Sam Simoneauxs troopship docked in France just as World War I came to an end. Still, what he saw of the devastation there sent him back to New Orleans eager for a normal life and a job as a floorwalker in the citys biggest department store, and to start anew with his wife years after losing a son to illness. But when a little girl disappears from the store on his shift, he loses his job and soon joins her parents working on a steamboat plying the Mississippi and providing musical entertainment en route. Sam comes to suspect that on the downriver journey someone had seen this magical child and arranged to steal her away, and this quest leads him not only into this raucous new life on the river and in the towns along its banks but also on a journey deep into the Arkansas wilderness. Here he begins to piece together what had happened to the girl—a discovery that endangers everyone involved and sheds new light on the massacre of his own family decades before.
Tim Gautreaux brings to vivid life the exotic world of steamboats and shifting currents and rough crowds, of the music of the twenties, of a nation lurching away from war into an uneasy peace at a time when civilization was only beginning to penetrate a hinterlands in which law was often an unknown force. The Missing is the story of a man fighting to redeem himself, of parents coping with horrific loss with only a whisper of hope to sustain them, of others for whom kidnapping is either only a job or a dream come true. The suspense—and the complicated web of violence that eventually links Sam to complete strangers—is relentless, urgently engaging and, ultimately, profoundly moving, the finest demonstration yet of Gautreauxs understanding of landscape, history, human travail, and hope.
Tim Gautreaux is the author of two previous novels and two collections of stories. His work has appeared in The Atlantic Monthly, GQ, Harper's, and Zoetrope, as well as in volumes of The O. Henry Prize Stories and The Best American Short Stories. A professor emeritus in the creative writing program at Southeastern Louisiana University, he lives with his family in Hammond.
Robert Moyer, June 16, 2009 (view all comments by Robert Moyer)
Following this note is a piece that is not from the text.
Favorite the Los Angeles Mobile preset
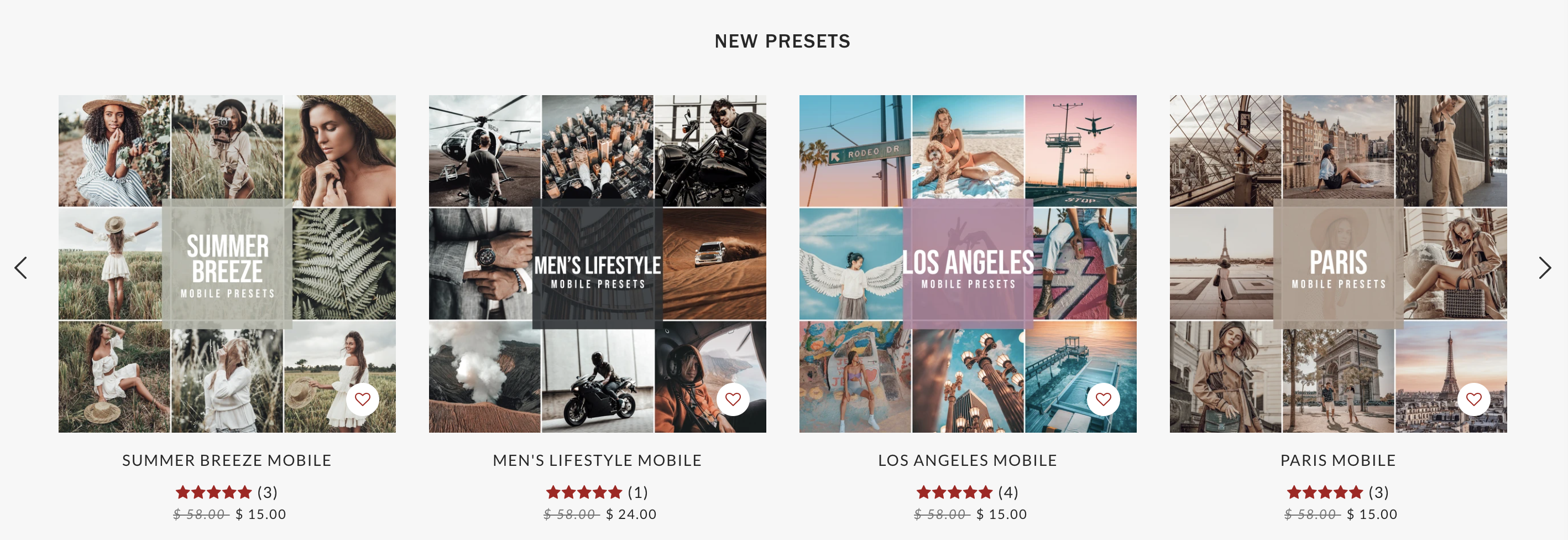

Tim Gautreaux brings his evocative prose and his protagonist, Sam Simoneaux, out of the bayous into New Orleans for his latest novel. Sam, nicknamed Lucky because he got back from WWI without firing a bullet in battle, cadges a cushy job in a downtown New Orleans department store. Then, one day, a gang of toughs conks him on the head and absconds with a three-year-old girl. They run out of the store with the child, and Sam’s luck. He gets fired, and can’t get a job because everyone knows him as the man who couldn’t stop the kidnappers. All he can get is a job on the dance boat where THE MISSING girl’s parents work. He signs on as third mate and second-rate piano player, in hopes that he can hop off at stops along the river to search for any clues to the child’s disappearance.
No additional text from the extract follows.